# Task instructions
(1) From the museum exhibition listings, echo the part that opens with the words containing "Now - June 24, 2012" and closes with "to the touch.".
(2) In the museum exhibition listings, what reason is given for presenting the Seasons series? Answer in one to three sentences.

# Supplied passage
■ ■ ■ ■

A vast network of caravan trails has long linked the oasis settlements spread across the Central Asian desert. For nearly two millennia these trade routes, now collectively known as the Silk Road, facilitated the spread of Buddhism and provided a course for the long-distance exchange of luxury goods between merchants and traders in China and the West. The impact of foreign imports on the arts of China is particularly apparent in objects dating from the 6th century through 8th century, when Chinese artisans explored new materials (e.g., silver and gold), techniques, forms, and decorative patterns. Exceptional examples of objects and tableware -- most made in the vicinity of the Tang capital at Chang'an (modern Xi'an) -- are featured. In addition, on view are portions of an elaborate stone burial couch that was apparently made for the tomb of one of the traders from Sogdiana (modern-day Uzbekistan and Tajikistan).


Sweet Silent Thought: Whistler's Interiors

Summer 2012 (TBA)
Ground Floor

Reading, music, reverie, and studio practice were recurring themes in James McNeill Whistler's work throughout his career. Using Harmony in Green and Rose: The Music Room as a central image, this small-scale exhibition examines these themes as depicted within aesthetic spaces. Also featured are the artist's works on paper from the late 1850s through the early 1890s, highlighting Whistler’s creative development from Realism to Aestheticism.


Seasons: Tea

Now - June 24, 2012
Gallery 6A

To highlight its permanent collection, the museum presents Seasons, a series of rotating exhibitions that underscores the importance of the seasons in Chinese and Japanese art and culture.

In this exhibition, a dozen examples show how tea utensils embody changes in weather. Rough stoneware conveys warmth, for example, while porcelain is cool to the touch.

Note: August 8 - September 2, 2011: The exhibition is closed for object rotation.


The Peacock Room Comes to America

Spring 2013 (TBA)

■ ■ ■ ■

# Given material

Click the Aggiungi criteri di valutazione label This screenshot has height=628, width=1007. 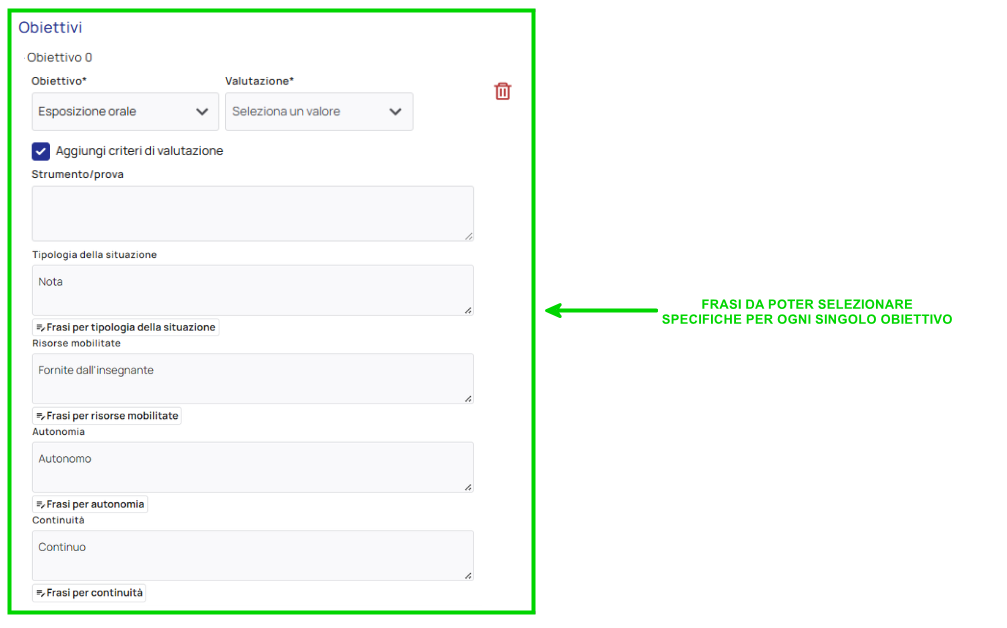(139, 151)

■ ■ ■ ■

# Responses to the tasks
(1)
Now - June 24, 2012
Gallery 6A

To highlight its permanent collection, the museum presents Seasons, a series of rotating exhibitions that underscores the importance of the seasons in Chinese and Japanese art and culture.

In this exhibition, a dozen examples show how tea utensils embody changes in weather. Rough stoneware conveys warmth, for example, while porcelain is cool to the touch.

(2) The museum presents Seasons to highlight its permanent collection. The series of rotating exhibitions underscores the importance of the seasons in Chinese and Japanese art and culture.